[Records of locating words and elements]
---+---
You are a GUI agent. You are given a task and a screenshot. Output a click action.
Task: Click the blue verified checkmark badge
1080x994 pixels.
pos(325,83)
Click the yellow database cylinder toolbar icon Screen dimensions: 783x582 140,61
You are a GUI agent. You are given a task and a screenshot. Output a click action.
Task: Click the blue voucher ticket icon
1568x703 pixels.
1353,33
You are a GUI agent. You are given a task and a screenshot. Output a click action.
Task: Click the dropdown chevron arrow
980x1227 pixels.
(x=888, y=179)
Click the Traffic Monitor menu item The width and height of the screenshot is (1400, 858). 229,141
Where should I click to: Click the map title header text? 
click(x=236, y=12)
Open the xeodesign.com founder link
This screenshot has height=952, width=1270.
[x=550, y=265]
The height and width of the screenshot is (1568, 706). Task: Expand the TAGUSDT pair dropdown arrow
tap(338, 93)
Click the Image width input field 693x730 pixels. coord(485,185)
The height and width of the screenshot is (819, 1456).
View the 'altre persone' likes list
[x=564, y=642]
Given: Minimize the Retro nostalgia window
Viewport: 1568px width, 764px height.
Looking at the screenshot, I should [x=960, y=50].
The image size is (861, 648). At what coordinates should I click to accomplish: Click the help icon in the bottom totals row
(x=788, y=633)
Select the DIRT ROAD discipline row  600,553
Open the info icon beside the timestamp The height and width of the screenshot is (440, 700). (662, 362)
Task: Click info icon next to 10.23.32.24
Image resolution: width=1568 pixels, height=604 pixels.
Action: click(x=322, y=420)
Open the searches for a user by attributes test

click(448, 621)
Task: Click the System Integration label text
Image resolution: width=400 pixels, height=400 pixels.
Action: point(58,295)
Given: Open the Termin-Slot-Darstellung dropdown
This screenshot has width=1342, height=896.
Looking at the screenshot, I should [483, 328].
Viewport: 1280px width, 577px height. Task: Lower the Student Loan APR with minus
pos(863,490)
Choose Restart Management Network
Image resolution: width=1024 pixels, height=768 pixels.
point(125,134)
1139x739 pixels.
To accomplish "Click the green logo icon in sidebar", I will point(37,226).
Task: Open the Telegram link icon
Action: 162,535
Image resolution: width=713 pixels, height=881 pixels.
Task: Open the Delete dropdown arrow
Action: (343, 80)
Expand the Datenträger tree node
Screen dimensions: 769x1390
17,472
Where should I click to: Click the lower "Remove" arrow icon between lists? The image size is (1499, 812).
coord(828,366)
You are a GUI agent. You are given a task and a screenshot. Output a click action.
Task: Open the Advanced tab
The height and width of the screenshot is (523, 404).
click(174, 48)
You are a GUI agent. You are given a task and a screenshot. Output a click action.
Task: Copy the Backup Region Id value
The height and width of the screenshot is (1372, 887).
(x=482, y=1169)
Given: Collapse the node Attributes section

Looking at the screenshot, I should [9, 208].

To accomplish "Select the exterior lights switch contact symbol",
---+---
▶ **Task to complete**: Reproduce every line above verbatim, from the first to the last.

▶ **Output for this task**:
You are a GUI agent. You are given a task and a screenshot. Output a click action.
Task: Click the blue verified checkmark badge
1080x994 pixels.
pos(325,83)
Click the yellow database cylinder toolbar icon Screen dimensions: 783x582 140,61
You are a GUI agent. You are given a task and a screenshot. Output a click action.
Task: Click the blue voucher ticket icon
1568x703 pixels.
1353,33
You are a GUI agent. You are given a task and a screenshot. Output a click action.
Task: Click the dropdown chevron arrow
980x1227 pixels.
(x=888, y=179)
Click the Traffic Monitor menu item The width and height of the screenshot is (1400, 858). 229,141
Where should I click to: Click the map title header text? 
click(x=236, y=12)
Open the xeodesign.com founder link
This screenshot has height=952, width=1270.
[x=550, y=265]
The height and width of the screenshot is (1568, 706). Task: Expand the TAGUSDT pair dropdown arrow
tap(338, 93)
Click the Image width input field 693x730 pixels. coord(485,185)
The height and width of the screenshot is (819, 1456).
View the 'altre persone' likes list
[x=564, y=642]
Given: Minimize the Retro nostalgia window
Viewport: 1568px width, 764px height.
Looking at the screenshot, I should [x=960, y=50].
The image size is (861, 648). At what coordinates should I click to accomplish: Click the help icon in the bottom totals row
(x=788, y=633)
Select the DIRT ROAD discipline row  600,553
Open the info icon beside the timestamp The height and width of the screenshot is (440, 700). (662, 362)
Task: Click info icon next to 10.23.32.24
Image resolution: width=1568 pixels, height=604 pixels.
Action: click(x=322, y=420)
Open the searches for a user by attributes test

click(448, 621)
Task: Click the System Integration label text
Image resolution: width=400 pixels, height=400 pixels.
Action: point(58,295)
Given: Open the Termin-Slot-Darstellung dropdown
This screenshot has width=1342, height=896.
Looking at the screenshot, I should [483, 328].
Viewport: 1280px width, 577px height. Task: Lower the Student Loan APR with minus
pos(863,490)
Choose Restart Management Network
Image resolution: width=1024 pixels, height=768 pixels.
point(125,134)
1139x739 pixels.
To accomplish "Click the green logo icon in sidebar", I will point(37,226).
Task: Open the Telegram link icon
Action: 162,535
Image resolution: width=713 pixels, height=881 pixels.
Task: Open the Delete dropdown arrow
Action: (343, 80)
Expand the Datenträger tree node
Screen dimensions: 769x1390
17,472
Where should I click to: Click the lower "Remove" arrow icon between lists? The image size is (1499, 812).
coord(828,366)
You are a GUI agent. You are given a task and a screenshot. Output a click action.
Task: Open the Advanced tab
The height and width of the screenshot is (523, 404).
click(174, 48)
You are a GUI agent. You are given a task and a screenshot. Output a click action.
Task: Copy the Backup Region Id value
The height and width of the screenshot is (1372, 887).
(x=482, y=1169)
Given: Collapse the node Attributes section

Looking at the screenshot, I should [9, 208].

To accomplish "Select the exterior lights switch contact symbol",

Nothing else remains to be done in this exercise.